§ **PROBLEMS TO SOLVE**
- a) Answer these from the July 11, 2019 Texas gardening column, one answer per line, marked the same way:
(i) How often and for how long should new sod be watered during the first 10 days after planting?
(ii) What do Cora periwinkles require?
(iii) Which gardeners are told that this is the last call for planting tomato transplants?
- b) Resume the July 11, 2019 Texas gardening column after its final bullet on heat-tolerant color plants.

Gardening This Weekend: July 11, 2019
It’s gotten hot across Texas, so we try to make every minute we spend out in our landscapes count double. Here are the things that are most critical right now.
• St. Augustine, bermuda or zoysia sod. Water new grass deeply after planting, then twice daily for about 5 minutes per time for the first 10 days. Gradually cut back to once daily, then twice weekly as its roots grow deeper into the soil.
• Peppers into your fall vegetable garden. South Texas gardeners, this is last call for planting tomato transplants so that they’ll have time to mature before frost. Small and mid-sized varieties only.
• Color plants that can stand up to the heat. Best types include purslane, moss rose, Cora periwinkles (must have perfect drainage), angelonia, pentas, ornamental sweet potatoes, fanflower, purple fountaingrass, crotons, Dahlberg daisies, trailing lantanas, tropical hibiscus and a lot of others.

§ **PROVIDED DATA**
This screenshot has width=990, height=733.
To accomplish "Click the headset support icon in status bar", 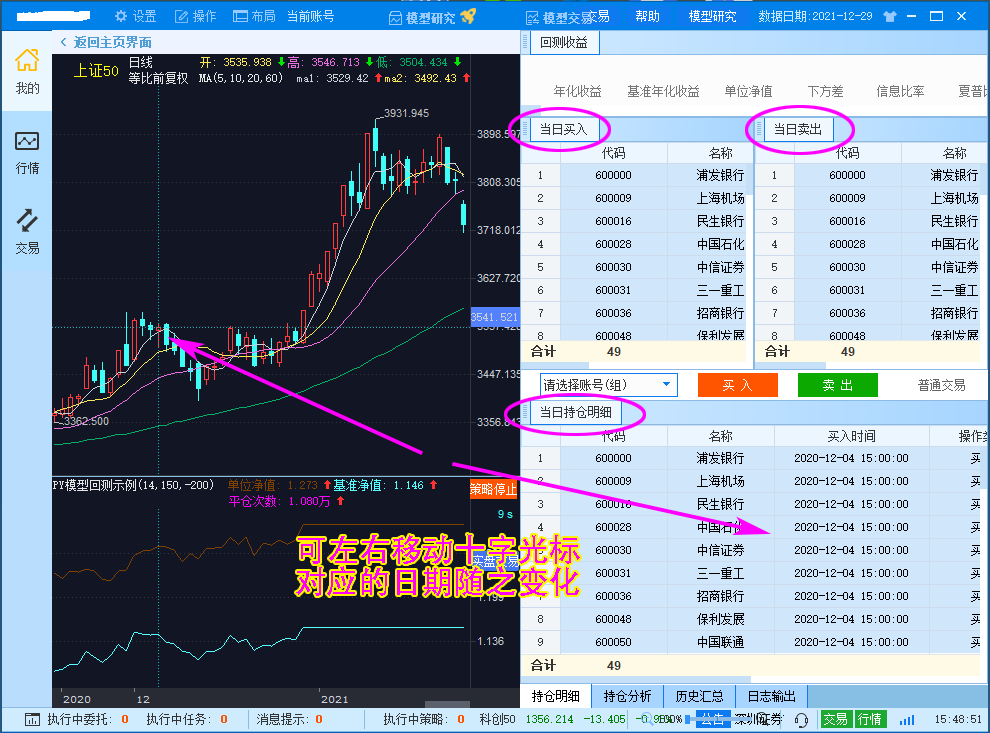I will (x=801, y=719).
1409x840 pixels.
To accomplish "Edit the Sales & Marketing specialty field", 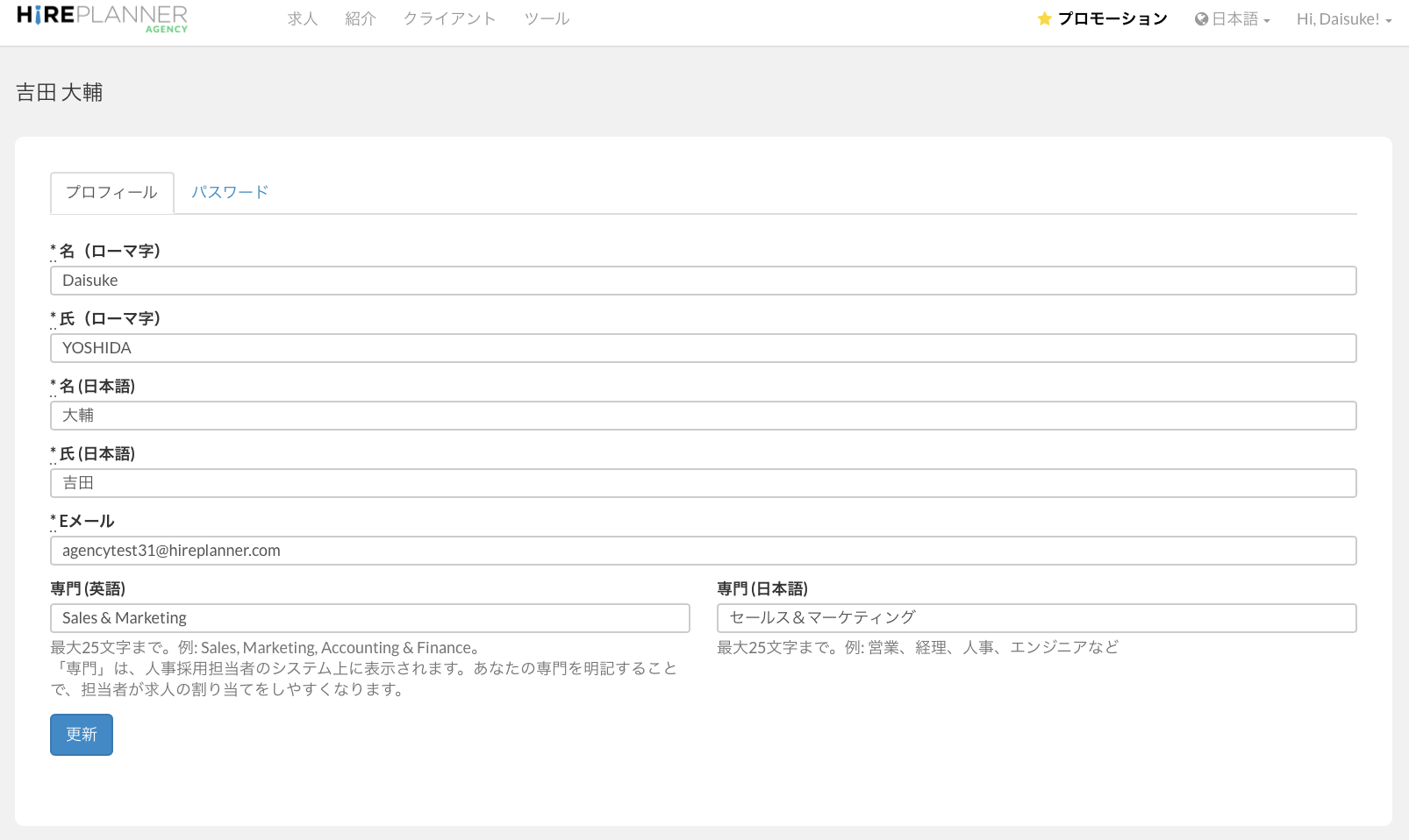I will [369, 618].
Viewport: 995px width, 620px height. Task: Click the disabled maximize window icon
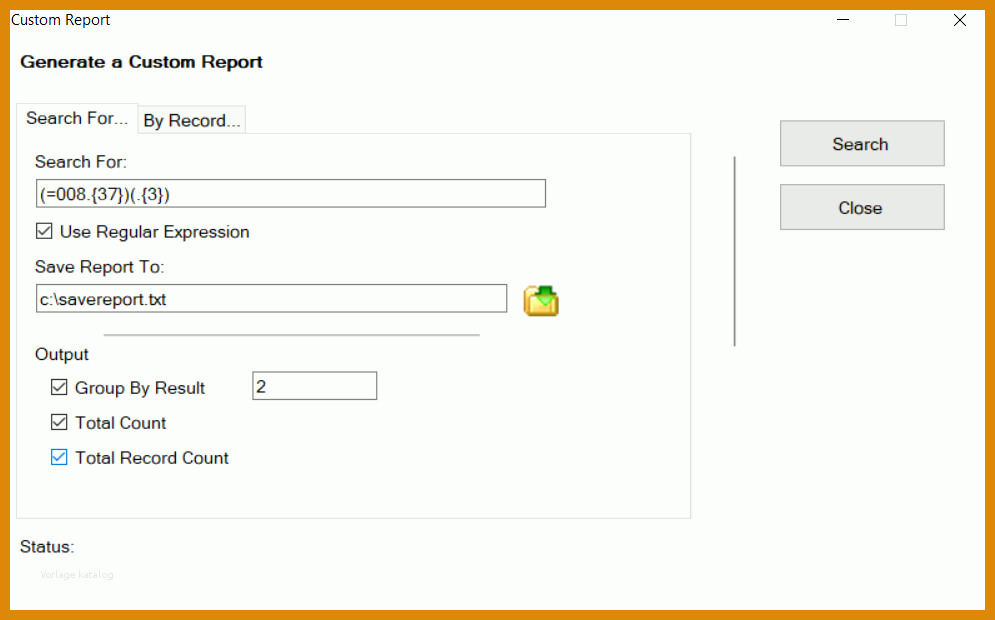pyautogui.click(x=900, y=20)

§ **ANSWERS TO THE EXERCISES**
- a)
(i) Twice daily, for about 5 minutes each time.
(ii) Perfect drainage.
(iii) South Texas gardeners.

- b)
• Keep mowing lawn at recommended height. Mowing lawn higher than recommended does not improve its summer durability.
• Dead or damaged branches from trees and shrubs. It’s hot enough now to prune oaks without worrying about oak wilt activity. Seal all oak cuts with black pruning paint. Do not seal other types of plants.
• If you live in DFW or other areas where rose rosette virus has become epidemic, remove the plants at once. They will not get better come fall. Here is information regarding RRV that I leave archived on my website.
• Iron chlorosis causes leaves to become yellowed with dark green veins, most prominently on new growth. It’s common with plants that prefer acidic soils when they’re grown near or west of I-35. Use an iron/sulfur product. Keep iron away from concrete and stone that could be stained.
• Hanging baskets and container plants with high-nitrogen, water-soluble plant food at least weekly.
ON THE LOOKOUT
• Watch for chinch bugs in hottest, sunniest parts of St. Augustine lawns. Grass will appear dry, but won’t respond to irrigation. The small black pests will be visible at the interfaces of living and dying grasses. Use a labeled turf insecticide to control them.
• Webworms in pecans, walnuts, persimmons and other shade trees. Clip them out with pole pruner or pull webs open. Spraying is not efficient because webs are so high in trees. Trees will not suffer long-term damage.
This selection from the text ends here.